Tiba-tiba saja, air matanya mengambang. Ia memang tidak mudah mengizinkan air matanya berjatuhan, tapi sebab bayangan kekasihnya yang terlalu kuat, air mata itu meluncur dengan sendirinya: pelan tapi pasti.
“Apakah rumah ini betul-betul angker?”
“Apakah yang mereka lihat di dalam rumah ini betul-betul nyata?”
Segala bentuk spekulasi yang sebelumnya ia ragukan, terjawab sudah. Ia mantap mengakui bahwa yang mereka katakan adalah benar.
Namun, Dirot sedikit menggugat ihwal perbedaan rupa dan laku makhluk yang diceritakan mereka. Ia bertanya-tanya, mengapa yang ia lihat bukan makhluk putih yang menakutkan?
Mengapa bukan makhluk yang hobi memencet tombol lampu?
Mengapa bukan makhluk yang kerap berisik di dapur?
Dan mengapa harus bayangan Dalot yang bergentayangan? Bukankah setiap makhluk halus itu menakutkan? Tapi apa yang Dirot lihat sama sekali tidak menakutkan. Sosok itu indah baginya.

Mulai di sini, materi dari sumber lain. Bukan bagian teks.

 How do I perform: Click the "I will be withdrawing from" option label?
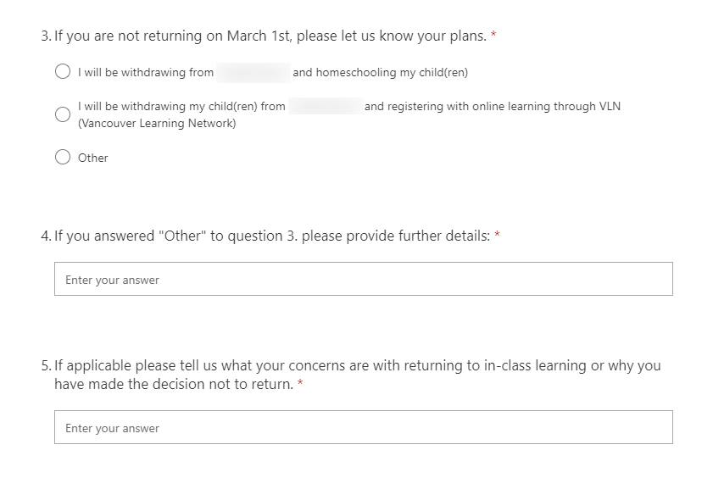tap(145, 73)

Dirot menyesali perbuatannya saat mengedipkan mata. Andai saja ia tidak melakukannya, barang tentu ia bisa menatap lebih lama paras kekasihnya yang indah dan mempesona.
“Apakah ini yang kamu maksud kita akan terus bersama, Dik?” ucap Dirot dengan suara getir dari mulutnya.
Ia seolah tak percaya dengan apa yang terjadi. Setelah sebulan tidak pernah menginjakkan kaki di rumah itu, malam ini tiba-tiba Dirot ingin tidur kembali di rumah dan kasur miliknya. Ia merasa pulang dari kafe seolah ada yang menuntunnya.
“Jika memang ini permintaanmu kala itu agar kita terus bersama, maka aku akan selalu mengizinkan engkau bergentayangan sepanjang waktu di rumah ini, Dik. Muncullah sesukamu. Sebab, semakin engkau sering muncul, aku akan makin setia mendiami rumah ini.” Lanjutnya.
Ketika matanya kembali kering, Dirot menyebut kalimat istighfar beberapa kali dan melanjutkan membaca doa tidur.
Sebelum tidur, ia berucap pada kekasih bayangan atau bayangan kekasihnya, “Sesekali hadirlah dengan wajah yang menyeramkan, Dik. Agar ketika aku ketakutan, aku bisa memeluk bayanganmu.”